ABSTRACT: Milia en plaque (MEP) is a rare variant of primary milia characterized by multiple grouped milia arising on an erythematous plaque. Its etiopathogenesis remains unclear, although some cases have been associated with genetic and autoimmune conditions. We report the case of a 22-year-old Filipina with a 10-month history of an erythematous facial patch with papules and pustules, which progressively evolved into an erythematous plaque with multiple red and white papules. An initial diagnosis of MEP, likely secondary to papulopustular rosacea, was made, and a skin punch biopsy was performed for confirmatory diagnosis.

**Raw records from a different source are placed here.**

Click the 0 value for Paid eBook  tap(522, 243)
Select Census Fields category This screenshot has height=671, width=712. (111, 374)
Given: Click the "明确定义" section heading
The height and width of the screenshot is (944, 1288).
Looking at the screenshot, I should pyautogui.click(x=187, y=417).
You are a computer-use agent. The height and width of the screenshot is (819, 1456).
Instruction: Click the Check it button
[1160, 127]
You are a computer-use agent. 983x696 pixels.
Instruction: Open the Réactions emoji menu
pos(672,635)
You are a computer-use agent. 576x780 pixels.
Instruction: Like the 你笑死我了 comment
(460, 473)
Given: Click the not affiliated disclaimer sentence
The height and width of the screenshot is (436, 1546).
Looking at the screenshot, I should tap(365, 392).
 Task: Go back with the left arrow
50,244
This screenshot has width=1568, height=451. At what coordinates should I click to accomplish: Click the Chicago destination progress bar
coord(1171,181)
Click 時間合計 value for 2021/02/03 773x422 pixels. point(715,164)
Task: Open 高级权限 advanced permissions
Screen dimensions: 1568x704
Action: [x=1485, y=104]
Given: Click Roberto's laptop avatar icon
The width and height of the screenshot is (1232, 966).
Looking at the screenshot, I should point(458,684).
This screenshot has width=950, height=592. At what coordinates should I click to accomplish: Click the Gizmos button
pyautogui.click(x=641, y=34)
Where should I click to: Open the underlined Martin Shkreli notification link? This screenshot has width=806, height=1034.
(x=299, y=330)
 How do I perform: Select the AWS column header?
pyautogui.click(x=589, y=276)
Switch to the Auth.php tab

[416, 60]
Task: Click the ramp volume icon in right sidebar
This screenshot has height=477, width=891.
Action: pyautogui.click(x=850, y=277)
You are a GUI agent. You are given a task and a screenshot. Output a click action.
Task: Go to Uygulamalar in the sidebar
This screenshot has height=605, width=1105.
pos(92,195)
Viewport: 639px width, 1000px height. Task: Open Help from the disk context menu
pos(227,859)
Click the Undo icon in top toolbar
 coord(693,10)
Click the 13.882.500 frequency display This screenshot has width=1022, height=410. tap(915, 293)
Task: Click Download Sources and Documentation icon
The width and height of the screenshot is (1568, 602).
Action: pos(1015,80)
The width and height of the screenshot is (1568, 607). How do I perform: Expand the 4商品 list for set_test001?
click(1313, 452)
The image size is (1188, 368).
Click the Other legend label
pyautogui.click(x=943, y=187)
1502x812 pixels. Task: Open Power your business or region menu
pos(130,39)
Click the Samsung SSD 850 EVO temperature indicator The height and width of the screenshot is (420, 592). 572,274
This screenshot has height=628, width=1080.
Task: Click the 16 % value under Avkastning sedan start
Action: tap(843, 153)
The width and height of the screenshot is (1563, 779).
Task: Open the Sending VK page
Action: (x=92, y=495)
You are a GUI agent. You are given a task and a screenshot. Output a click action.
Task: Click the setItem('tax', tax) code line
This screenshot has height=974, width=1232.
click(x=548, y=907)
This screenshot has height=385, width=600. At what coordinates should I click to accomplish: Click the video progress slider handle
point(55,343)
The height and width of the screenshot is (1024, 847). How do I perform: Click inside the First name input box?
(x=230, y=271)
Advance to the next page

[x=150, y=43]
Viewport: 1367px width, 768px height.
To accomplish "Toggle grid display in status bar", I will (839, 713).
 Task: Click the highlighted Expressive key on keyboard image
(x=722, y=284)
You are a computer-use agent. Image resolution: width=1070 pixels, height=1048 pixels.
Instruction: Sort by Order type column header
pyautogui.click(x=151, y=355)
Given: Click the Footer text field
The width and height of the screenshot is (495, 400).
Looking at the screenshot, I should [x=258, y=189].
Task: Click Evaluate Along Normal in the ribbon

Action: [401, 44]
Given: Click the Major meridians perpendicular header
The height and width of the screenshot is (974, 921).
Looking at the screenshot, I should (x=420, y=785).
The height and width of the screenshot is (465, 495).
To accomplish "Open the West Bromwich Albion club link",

Histopathological examination revealed epidermal spongiosis with a dense dermal nodular granulomatous inflammatory infiltrate composed of lymphocytes and histiocytes, along with small milia-like cysts. A definitive diagnosis of MEP secondary to granulomatous rosacea was established. The patient was treated with low-dose oral isotretinoin and azithromycin, together with topical metronidazole, azelaic acid, trifarotene, ivermectin, and serial milia extraction. Treatment adjustments, including discontinuation or modification of topical agents, were made based on clinical response. Complete resolution was achieved through combined management targeting both the MEP (topical retinoids and extraction) and the underlying rosacea. This case highlights the importance of careful clinical assessment and histopathological confirmation in diagnosing rare dermatologic conditions such as MEP associated with more common but potentially underdiagnosed inflammatory dermatoses.